READING TEXT:
[Begin]

When a band have been producing their own hits for a decade, it takes a brave producer to jump into the hot seat...
In 2007, Butch Walker lost everything he owned. A fire destroyed the splendid Malibu house Butch rented from Flea of the Chili Peppers, not sparing the huge studio attached to one side. Butch himself was playing a gig in New York at the time, but the fire took away dozens of vintage microphones and every piece of recording gear he'd collected. It destroyed his 46 vintage guitars, and the master recordings of everything he'd done since he was a kid.
Twelve years and more later, the producer, musician, singer and songwriter has a new studio, RubyRed, located in what he describes as the "more fire-retardant Santa Monica". An all-consuming fire is not something you get over, he says. You just learn how to get on with it. And that's what he did. He was already a busy producer at the time, and he had a solo career that showed no signs of slackening. He knew he had to keep going and that, as he puts it, he couldn't just give up and cry.
He took heart from the help that was offered. "There was Jack Joseph Puig, Brendan O'Brien, Michael Beinhorn, all these guys calling me out of the blue, going: 'Dude, I couldn't imagine if that happened to me and I lost all my stuff!' They were like, 'I'm gonna give you access to my warehouse, and you can pick anything out you want and use it. You can work at my studio.' Man, it was so moving. Anyway, I lived pretty lean for a while. Now, I've got a pretty nice collection of gear again. But, you know, I'm keeping it out of Malibu."
Payback
Before the fire, Butch had slowly but surely built a successful career, primarily as a producer, working with Pink, Bowling For Soup, Pete Yorn, and others. His work as a producer had all started back in the '90s with his band of the time, Marvelous 3, in his home state of Georgia. He'd made demos for other bands in — where else? — his parents' garage, discovering the ins and outs of recording with a four-track cassette machine. "When I made the first record for the Marvelous 3, that was just me having a side project to a band I was already in, and my first time dabbling with this new-fangled thing called Pro Tools," he recalls.
He later nudged his gear up to a 16-channel ADAT rig and a little Yamaha mixer, before news reached him that a local store, Atlanta Discount Music, had a used Pro Tools rig with a NuBus Mac (2GB hard drive!), SCSI drive, a cheap Rolls mic preamp, and two microphones. It was previously the property of an R&B group, Silk, who'd used it to make their one-hit wonder, 'Freak Me'.
"I didn't have any money," Butch says, "so I was going to put it on lay away. Well, my girlfriend at the time — who's now my wife — went and took her bartending money and bought me that rig. It was like that ridiculous pie-in-the-sky artistic aspiration, I'm going: 'I will make hit songs on this thing and I'm gonna pay you back every dime!' I mean, if there was a dollar for every time an artist said that, and then nothing ever happened, everyone would be rich. The thing is, I did!"
This new way of recording for Butch meant a lot of mistakes, a lot of calling the guys at the store for help, a lot of trial and error. "OK, going to school to learn this stuff now is great — but there's a lot of things you don't learn in school. You can't be taught common sense, and how to deal with egos and artists. Mostly, they'll teach you the technical side, and that's not the way I learned. And that's not the way I care about making records."

[End]

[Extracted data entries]

[Begin]

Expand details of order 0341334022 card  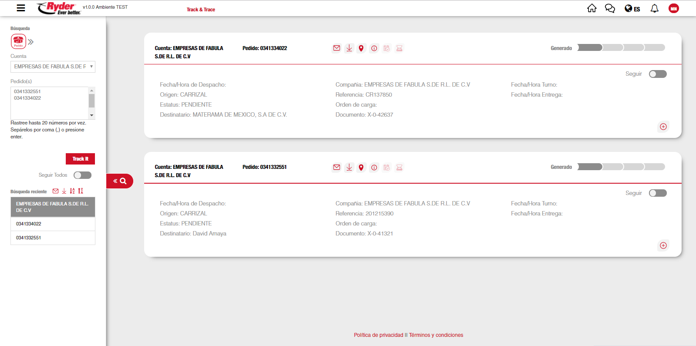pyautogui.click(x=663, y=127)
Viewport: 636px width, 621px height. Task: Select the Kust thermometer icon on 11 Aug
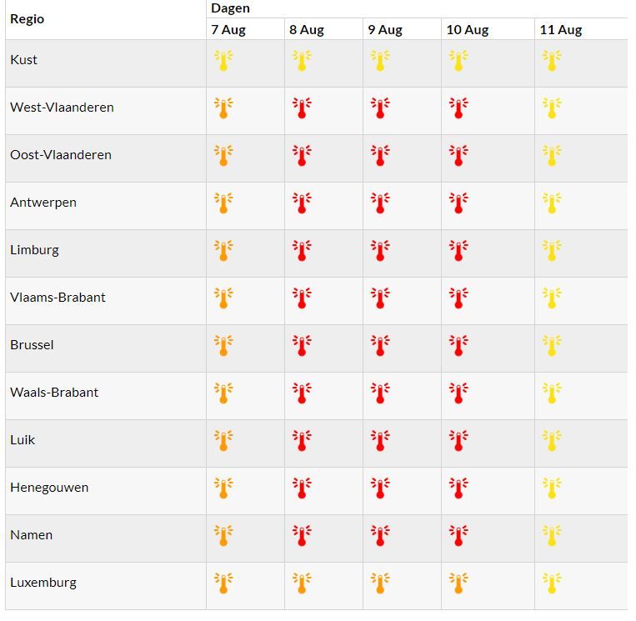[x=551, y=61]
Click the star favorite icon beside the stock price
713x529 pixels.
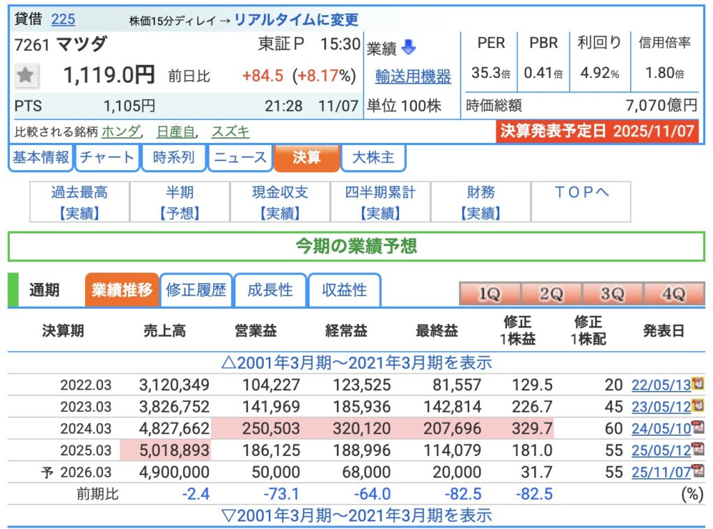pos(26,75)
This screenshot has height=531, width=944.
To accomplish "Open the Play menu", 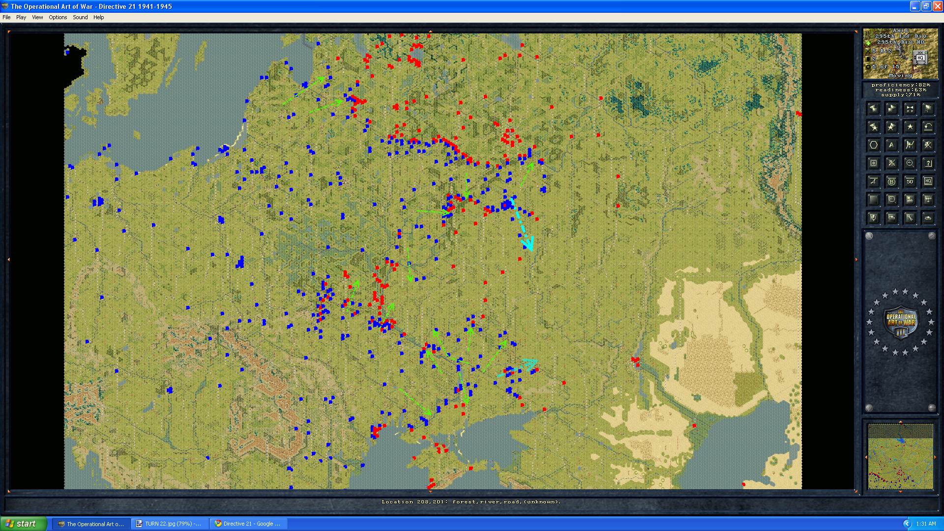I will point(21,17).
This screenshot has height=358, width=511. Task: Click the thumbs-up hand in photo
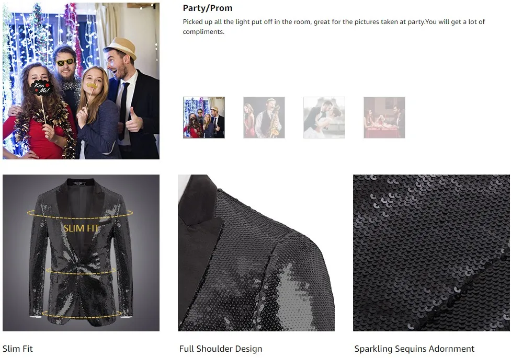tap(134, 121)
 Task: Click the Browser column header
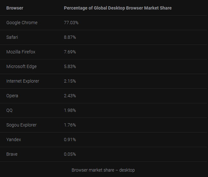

[End]

GIVEN TASK 1:
Answer these questions from the article on Butch Walker:
(a) In what year did the fire destroy the Malibu house Butch rented?
(b) What is the name of his new studio?
(c) Which local store had the used Pro Tools rig for sale?
GIVEN TASK 2:
Summarize the article on Butch Walker in two sentences.
GIVEN TASK 3:
Copy the passage of the article on Butch Walker that begins at the words "He later nudged" and stops after "wonder, 'Freak Me'.".
The records have nothing to do with the article on Butch Walker.

WORKED SOLUTION 1:
(a) 2007
(b) RubyRed
(c) Atlanta Discount Music

WORKED SOLUTION 2:
In 2007, a fire destroyed the Malibu house Butch Walker rented, along with its attached studio, his vintage guitars, his recording gear and his master recordings. He kept going and took heart from offers of help from other producers, and he now has a new studio, RubyRed, in Santa Monica, after a producing career that began in the '90s with his band Marvelous 3 and a used Pro Tools rig his girlfriend bought him.

WORKED SOLUTION 3:
He later nudged his gear up to a 16-channel ADAT rig and a little Yamaha mixer, before news reached him that a local store, Atlanta Discount Music, had a used Pro Tools rig with a NuBus Mac (2GB hard drive!), SCSI drive, a cheap Rolls mic preamp, and two microphones. It was previously the property of an R&B group, Silk, who'd used it to make their one-hit wonder, 'Freak Me'.